THE LAW of unintended consequences will play an enormous part in the aftermath of last week’s Scottish referendum result.
The impact is already being widely felt at all levels of the major political parties and the Labour Party conference in Manchester, from where this is being written, is awash with theory and debate on precisely this conundrum.
A fascinating fringe meeting hosted by the Policy Exchange think tank discussed the best ways to create greater demand-led foci in the skills sector – which, in English, means getting business to identify clearly what it needs from education.
Even this apparently technocratic issue resonates with tartan fall-out.
Jonathan Simons is head of the education unit at Policy Exchange and he has identified what he describes as a real tension between spatial and sectoral policy.
In essence what he said goes like this. Individuals who learn skills up to Level 3 (A Levels and equivalent) tend to train, become employed and continue to live in the area where they grew up – hence the provision of those skills requires the right spatial approach.
Those who are educated to Level 4 (first year of a degree course) and above, particularly if they went to a Russell Group University, migrate to where the work they want is, and that generally means London. Research shows that disturbingly, Manchester and Cambridge are the only areas in the entire country where the drain of talent to the capital is effectively resisted.
This is a significant problem. There is already a huge economic imbalance between London and the rest of the UK. The unusual coexistence in the capital of both the financial markets and the governmental centre makes London an enormous magnet for people and money.
Cities and regions need a thought-out strategy to oppose this brain drain and a new regional agenda born from reaction to the Scottish vote could be the opportunity to make it really effective.
At Milton Keynes College we already have a plan in place. We’ve identified the five main local growth sector: logistics, professional services, (eg banking, accountancy, law and management consultancy), health and care professions, customer services and digital industries.
If we can service these five smart specialisms as we call them by providing the right people with the right skills we can produce some magnetism of our own and reverse the London drain effect.
By way of example, Milton Keynes is the fourth most clustered digital economy in the UK (according to the National Institute of Economic and Social Research). That is to say we have a higher concentration of digital businesses in the city than all but three other places in the country.
If we want those people and those business to stay and to generate wealth and create jobs, we have to provide them with good reason in terms of the education and related support available.
The referendum has provided a massive opportunity for regions, cities and areas to look at themselves to see what they can do to support their own smart specialisms.
Greater political powers, and specifically money-raising powers, are coming their way.

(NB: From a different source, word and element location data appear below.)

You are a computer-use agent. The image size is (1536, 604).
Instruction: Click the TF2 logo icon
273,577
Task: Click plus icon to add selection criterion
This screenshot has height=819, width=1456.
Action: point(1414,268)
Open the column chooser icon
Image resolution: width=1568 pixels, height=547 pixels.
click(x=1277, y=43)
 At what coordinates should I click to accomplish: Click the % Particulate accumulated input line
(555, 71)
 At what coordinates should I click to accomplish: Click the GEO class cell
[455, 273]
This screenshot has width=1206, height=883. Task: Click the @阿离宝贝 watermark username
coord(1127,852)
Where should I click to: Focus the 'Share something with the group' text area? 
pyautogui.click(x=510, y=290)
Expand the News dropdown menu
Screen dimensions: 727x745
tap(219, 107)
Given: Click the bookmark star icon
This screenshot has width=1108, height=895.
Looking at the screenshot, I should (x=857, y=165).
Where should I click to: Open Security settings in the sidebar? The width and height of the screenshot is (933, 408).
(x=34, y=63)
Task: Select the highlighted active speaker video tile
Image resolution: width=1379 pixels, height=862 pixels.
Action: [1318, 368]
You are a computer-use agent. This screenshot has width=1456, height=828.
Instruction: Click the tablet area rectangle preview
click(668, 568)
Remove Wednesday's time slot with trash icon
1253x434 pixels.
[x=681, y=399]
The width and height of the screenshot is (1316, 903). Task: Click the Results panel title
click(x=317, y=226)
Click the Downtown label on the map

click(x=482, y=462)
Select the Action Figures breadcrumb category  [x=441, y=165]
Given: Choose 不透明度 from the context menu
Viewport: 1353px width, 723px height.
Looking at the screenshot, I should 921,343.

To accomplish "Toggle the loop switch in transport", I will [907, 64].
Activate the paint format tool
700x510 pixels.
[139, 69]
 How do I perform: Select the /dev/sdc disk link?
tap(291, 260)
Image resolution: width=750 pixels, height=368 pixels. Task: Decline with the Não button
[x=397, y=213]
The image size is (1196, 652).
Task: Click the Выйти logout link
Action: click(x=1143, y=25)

How well these are used will determine which areas of the UK rise and fall in this brave new regionalised world.
Business needs to play a big part in this. Companies and industries need to think very hard about the people they want and the training they require.
Education has taken on board the argument that it has been too supply side led in the past. We stand ready to listen to what employers want.
They need to take a full part in the conversation. A consensus is evolving around the need for this conversation and neither side can afford to be passive any more.
London be warned, the regional fight back has begun.